I started Good Vitis to document my journey to find as much good wine as I can. Much of this journey had been underway well before the start of the website, although the winemaker dinner has been a new excursion owed entirely to this blog . Until Good Vitis I had avoided these events because they seemed like a rip off: doing the calculations, the wine and meal seemed overpriced, even when packaged with a tasting guided by the winemaker. Four winemaker dinners (or, rather, three dinners and a lunch) later and I’ve gone one-hundred and eighty degrees: if you come across one featuring wines you like, it’s a must-attend event.

As I wrote in the post about a dinner I attended with Shane Moore of Zena Crown and Gran Moraine, “Shane was right – drinking with the winemaker makes the wine better. If this post hasn’t made it clear, he’s a very engaging guy, and loves talking about his craft. The banter was as fun as the wine, and the combination made the night. It seems to me this is why you go to winemaker dinners. I imagine the more engaging and fun the winemaker, the more engaging and fun the dinner. So long as the wine can keep up, you’re going to have a good time.” A subsequent winemaker dinner with Stu Smith of Smith-Madrone reinforced this point. A recent lunch with Richie Allen, head winemaker of Rombauer Vineyards in California, further confirmed these findings while introducing me to another example of why California deserves its reputation for outstanding wines.

#####

PROMPT => Summarize the passage on winemaker dinners in two sentences.

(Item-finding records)
#####

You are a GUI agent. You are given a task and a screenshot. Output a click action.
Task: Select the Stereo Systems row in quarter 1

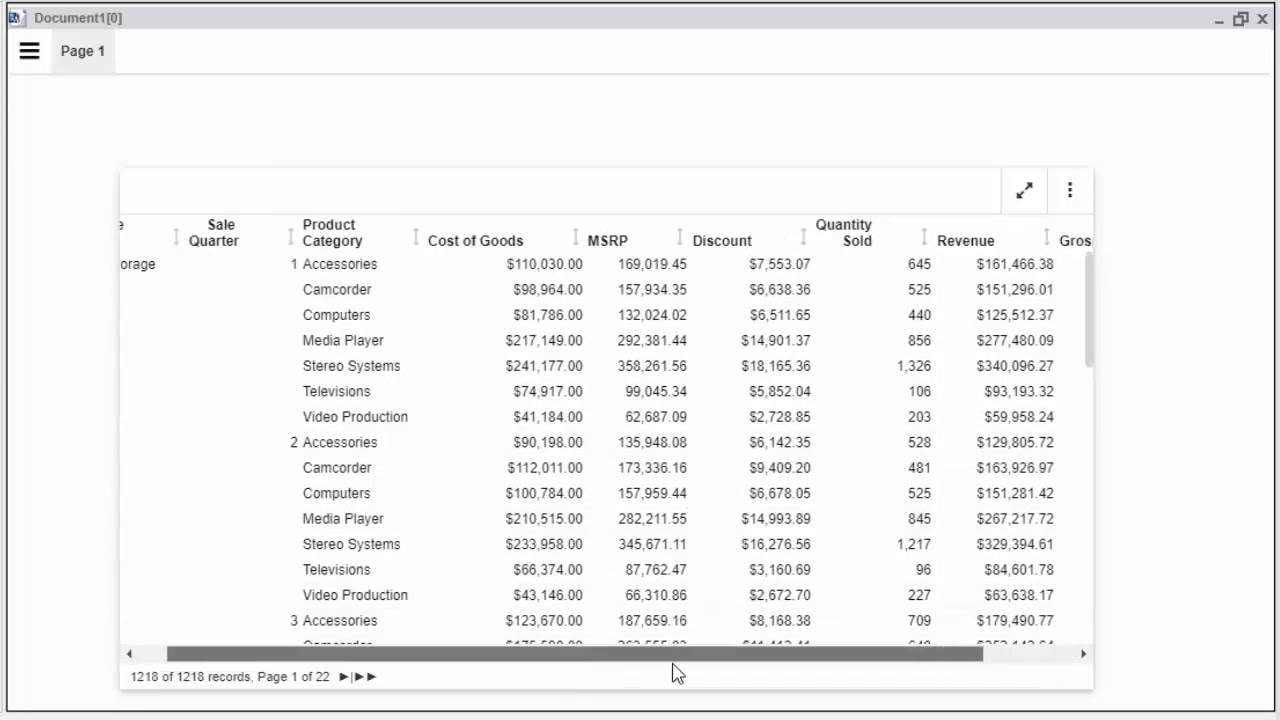[x=351, y=366]
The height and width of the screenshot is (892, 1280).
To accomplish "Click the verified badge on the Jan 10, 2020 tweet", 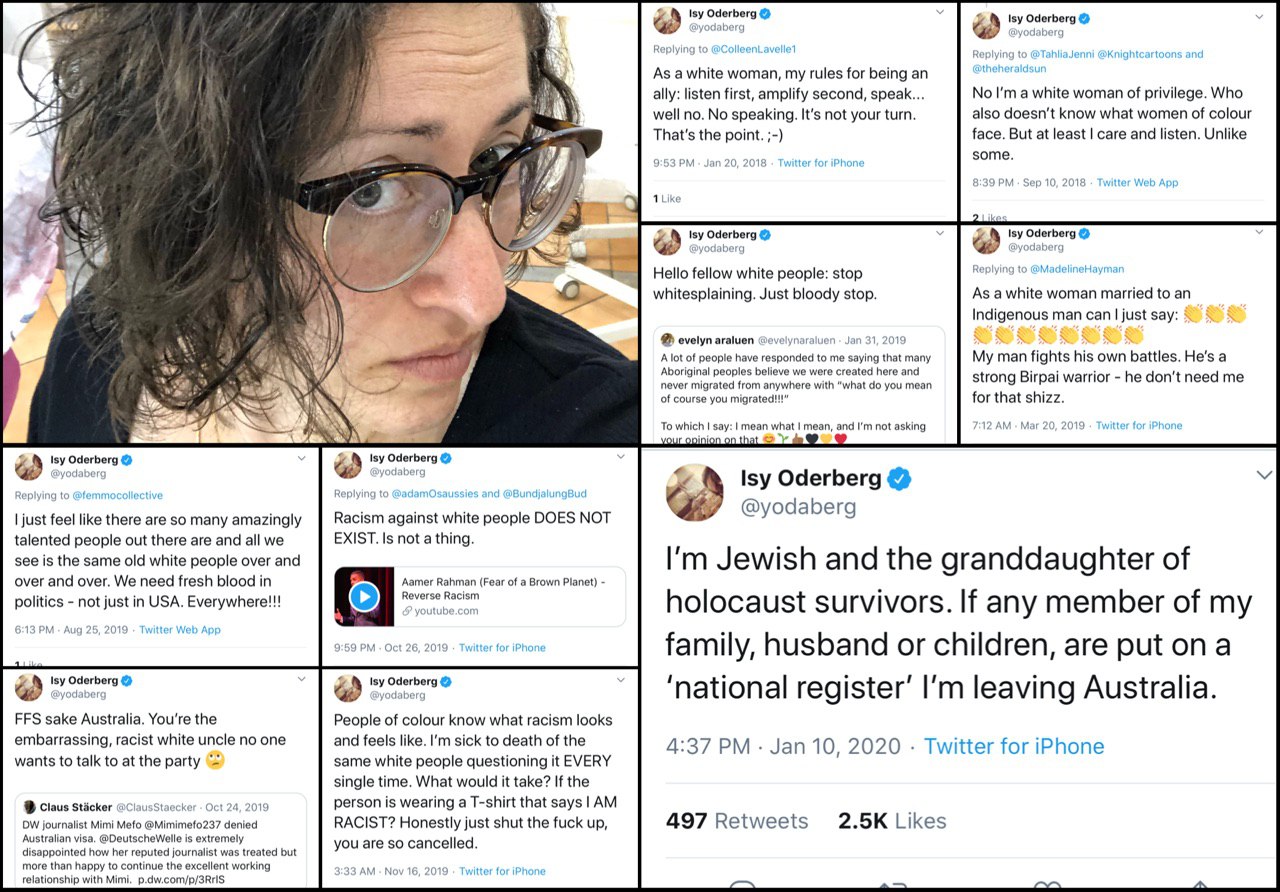I will pos(900,479).
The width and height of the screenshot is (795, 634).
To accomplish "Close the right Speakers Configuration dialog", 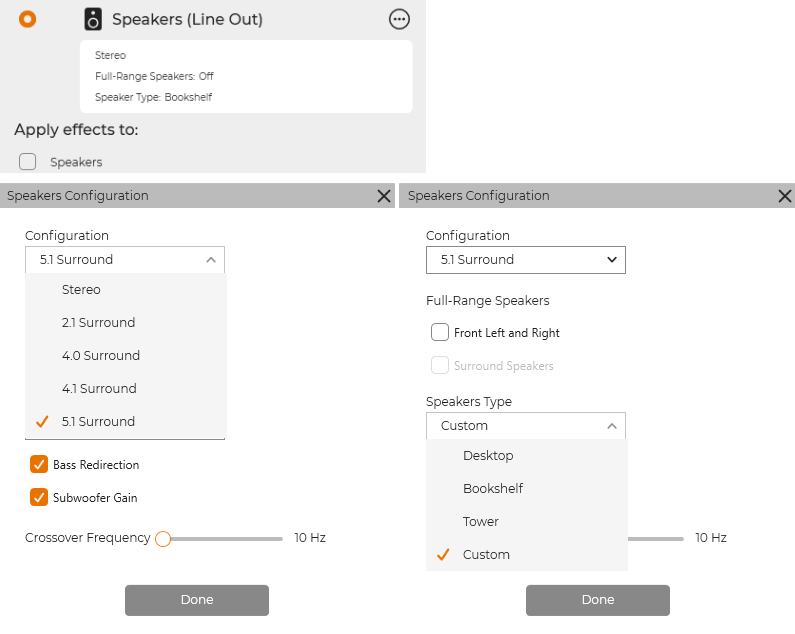I will [785, 196].
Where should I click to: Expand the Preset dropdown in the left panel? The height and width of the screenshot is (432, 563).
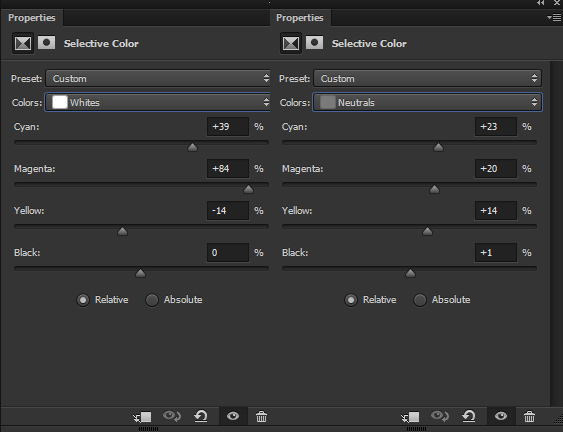coord(158,78)
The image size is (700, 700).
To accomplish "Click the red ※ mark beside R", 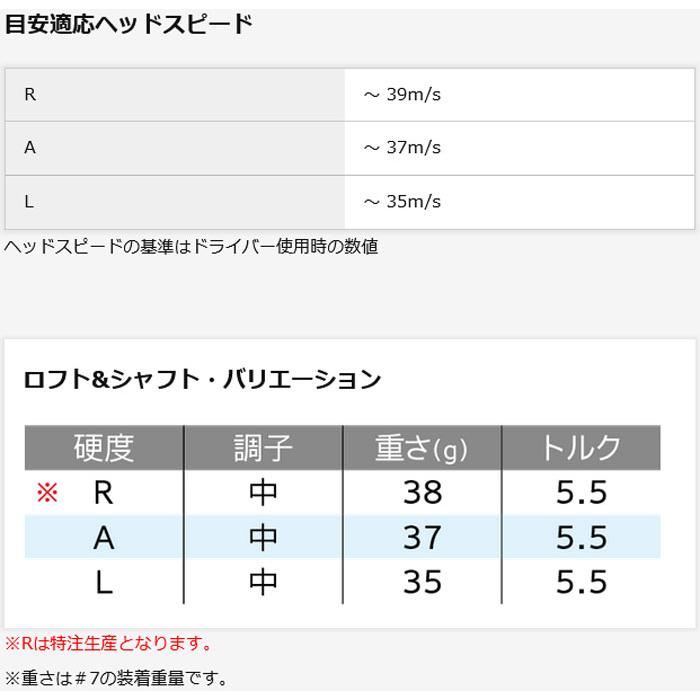I will click(x=47, y=493).
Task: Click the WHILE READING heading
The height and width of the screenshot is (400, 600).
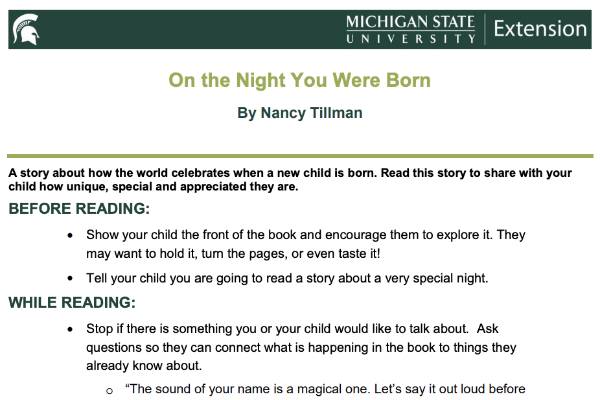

#####

WRITTEN REPLY => The writer started Good Vitis to document a search for good wine and, because of the blog, began attending winemaker dinners after long avoiding them as overpriced. After four such events, the writer now considers one a must-attend event when it features wines you like, since an engaging winemaker makes the wine better and the evening more fun, as the dinners with Shane Moore and Stu Smith and the lunch with Richie Allen showed.